EXERCISE DETAILS - Please quote exactly the lines below from the line containing "Where should I" to the line containing "You are a computer-use agent. Image", both lines included, and nothing else.

PROVIDED RECORDS -
------------------------------

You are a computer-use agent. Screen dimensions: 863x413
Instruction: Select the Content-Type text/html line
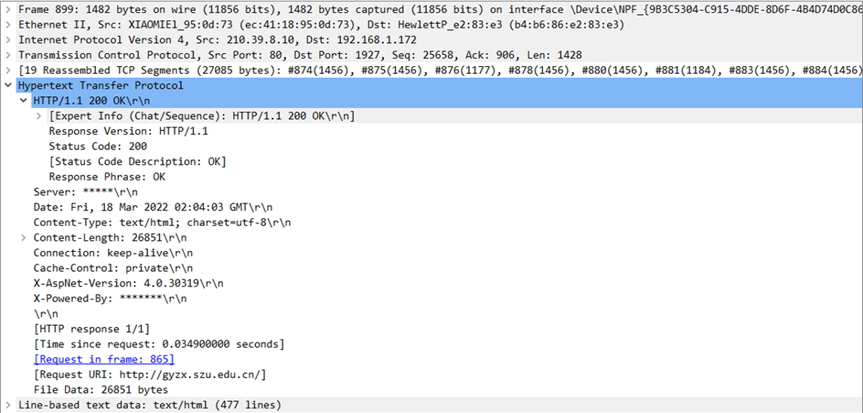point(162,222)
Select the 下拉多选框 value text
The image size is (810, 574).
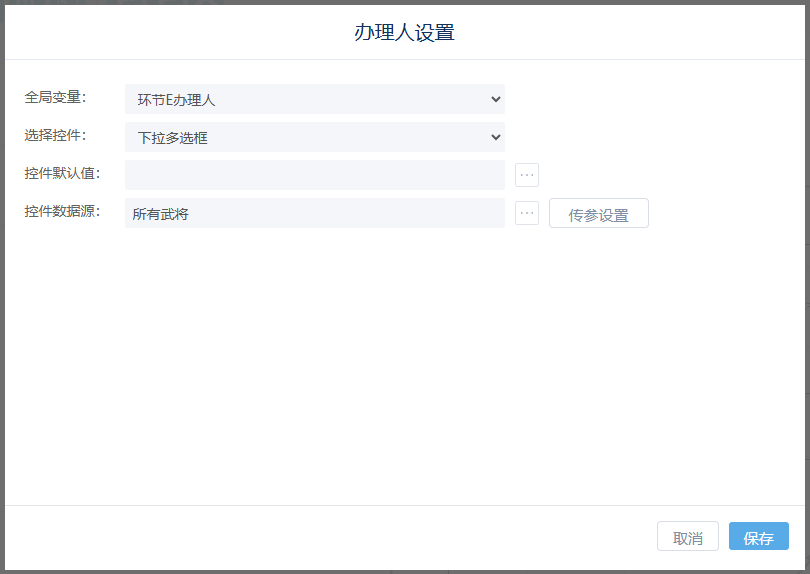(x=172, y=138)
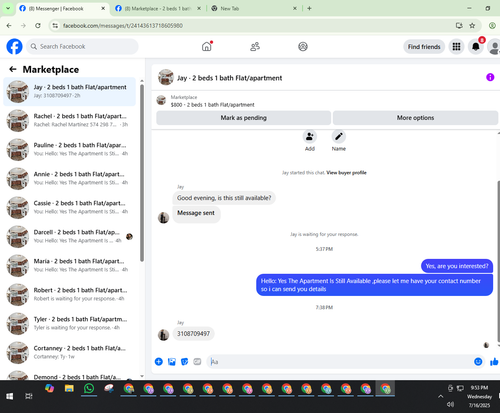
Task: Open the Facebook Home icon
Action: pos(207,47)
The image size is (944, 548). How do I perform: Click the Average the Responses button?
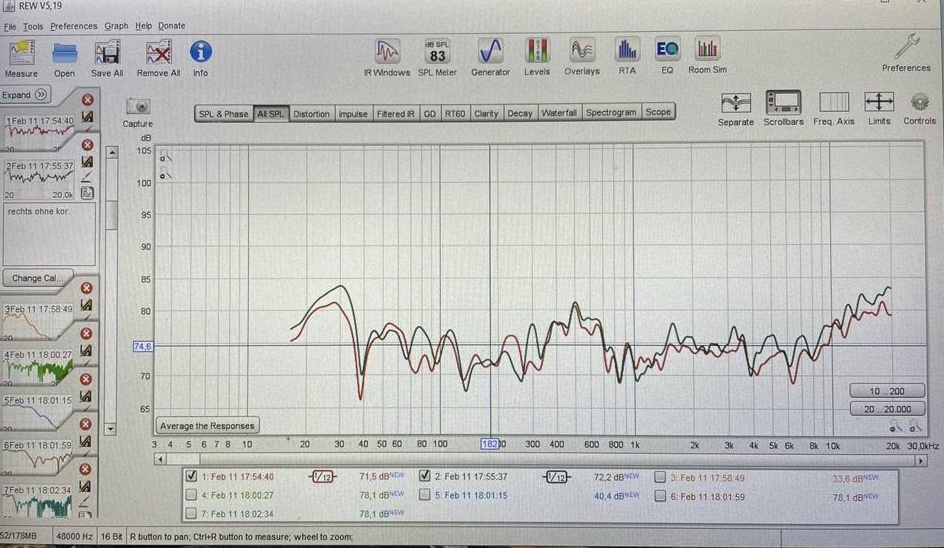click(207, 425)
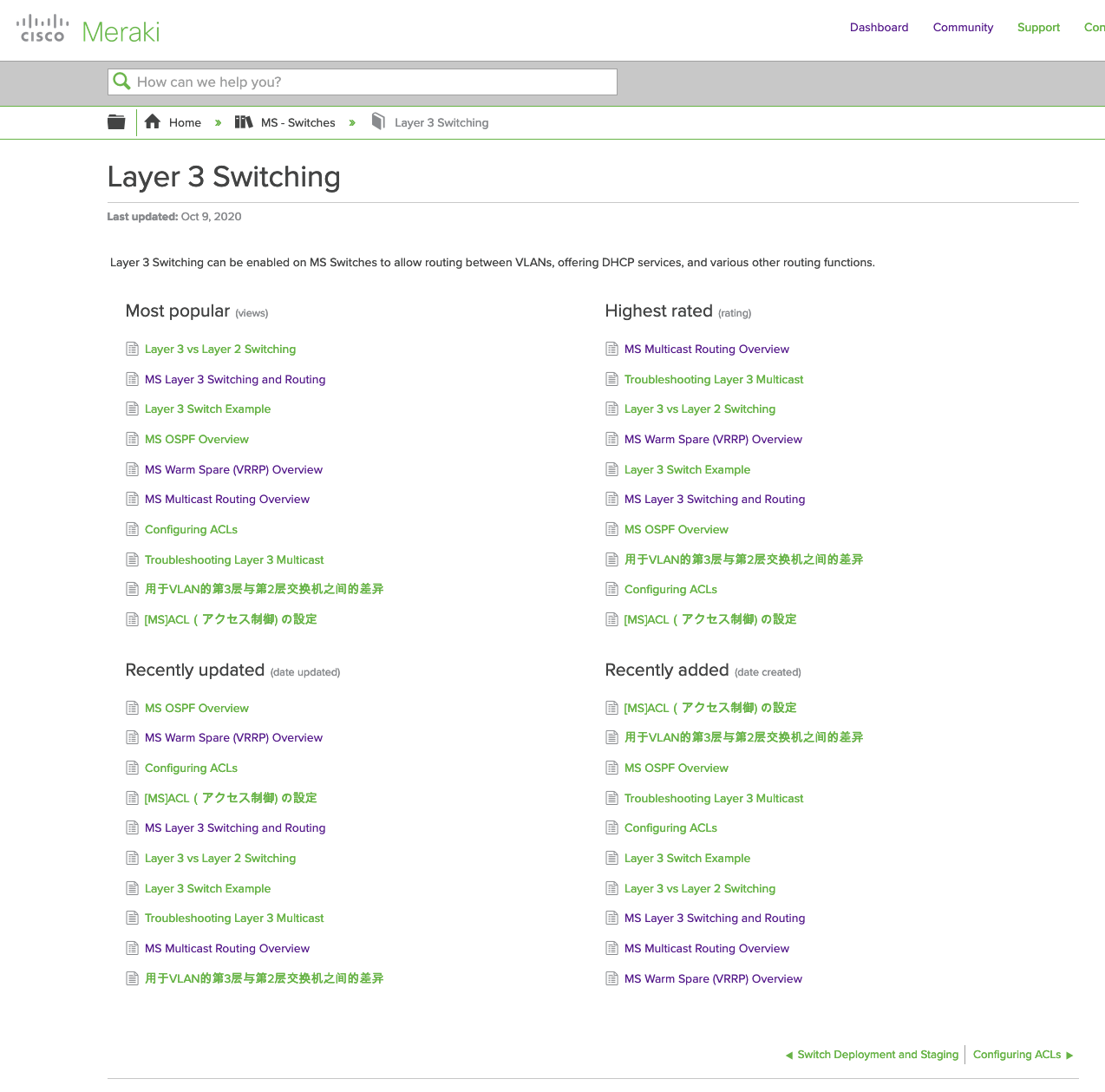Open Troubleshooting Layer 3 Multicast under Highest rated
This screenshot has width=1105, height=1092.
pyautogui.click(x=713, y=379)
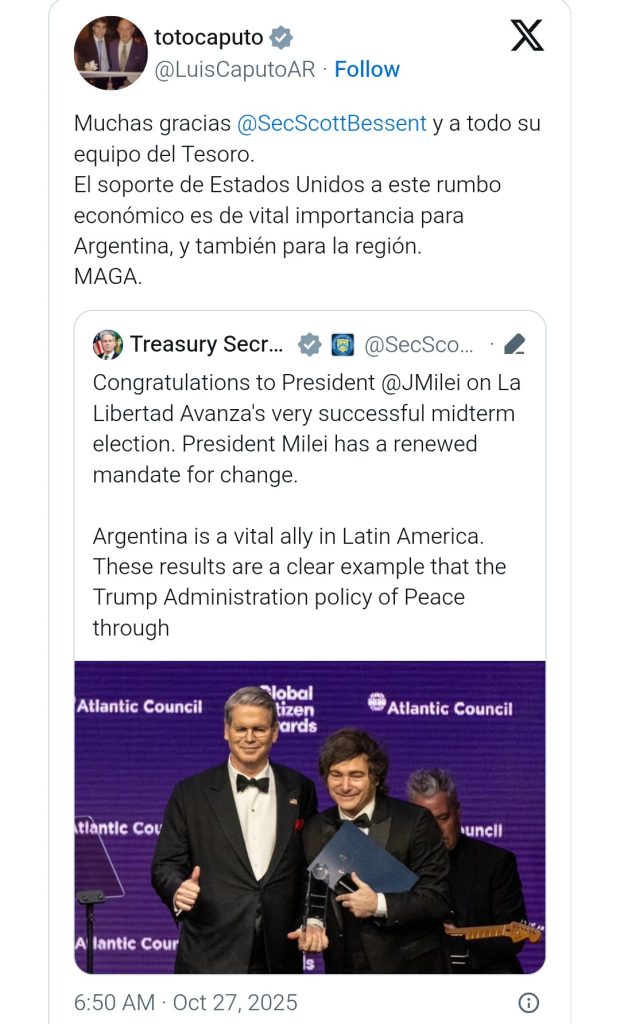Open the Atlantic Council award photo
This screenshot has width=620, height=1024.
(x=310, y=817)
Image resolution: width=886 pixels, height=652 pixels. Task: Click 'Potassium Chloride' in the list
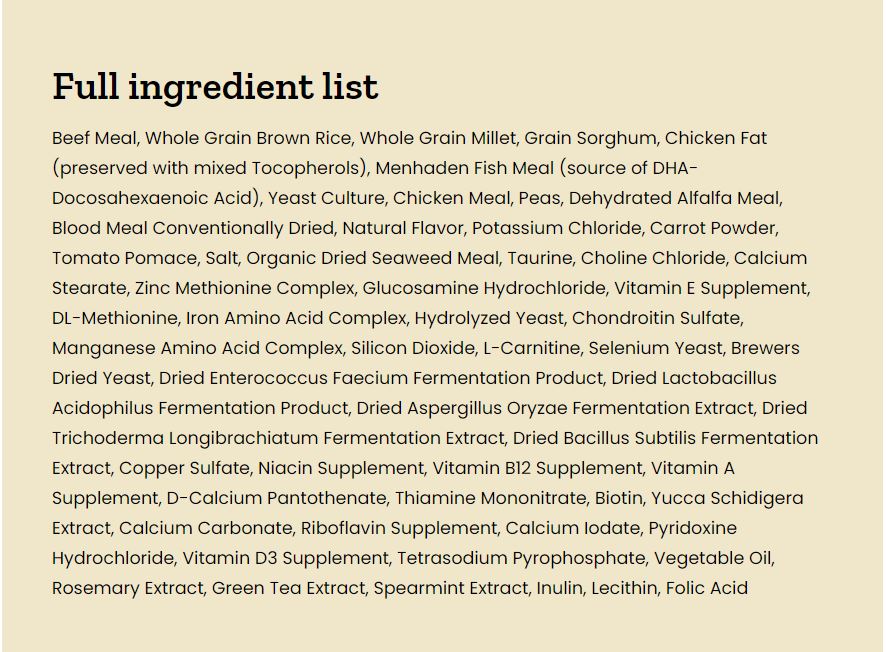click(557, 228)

------------------------------

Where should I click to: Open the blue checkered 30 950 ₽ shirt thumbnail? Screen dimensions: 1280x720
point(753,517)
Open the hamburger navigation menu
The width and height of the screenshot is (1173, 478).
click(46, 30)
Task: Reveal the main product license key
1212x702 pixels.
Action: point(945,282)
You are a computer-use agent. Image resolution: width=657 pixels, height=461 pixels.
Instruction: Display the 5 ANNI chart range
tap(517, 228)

------------------------------

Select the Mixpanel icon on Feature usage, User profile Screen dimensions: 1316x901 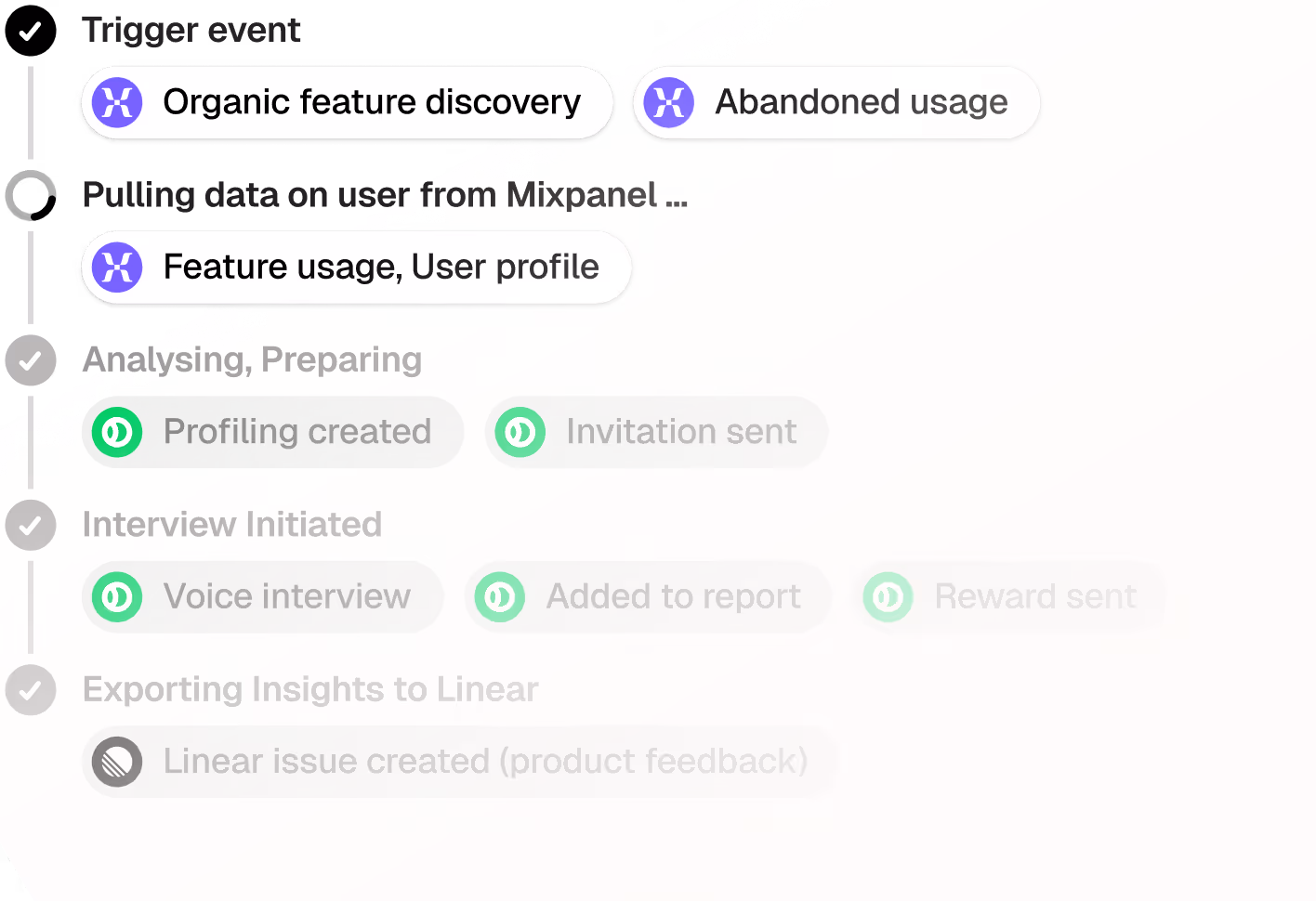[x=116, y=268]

------------------------------

RESPONSE TO THE TASK -
Where should I click to: Open the blue checkered 30 950 ₽ shirt thumbnail? Screen dimensions: 1280x720
point(753,517)
Open the hamburger navigation menu
The width and height of the screenshot is (1173, 478).
click(46, 30)
Task: Reveal the main product license key
1212x702 pixels.
Action: point(945,282)
You are a computer-use agent. Image resolution: width=657 pixels, height=461 pixels.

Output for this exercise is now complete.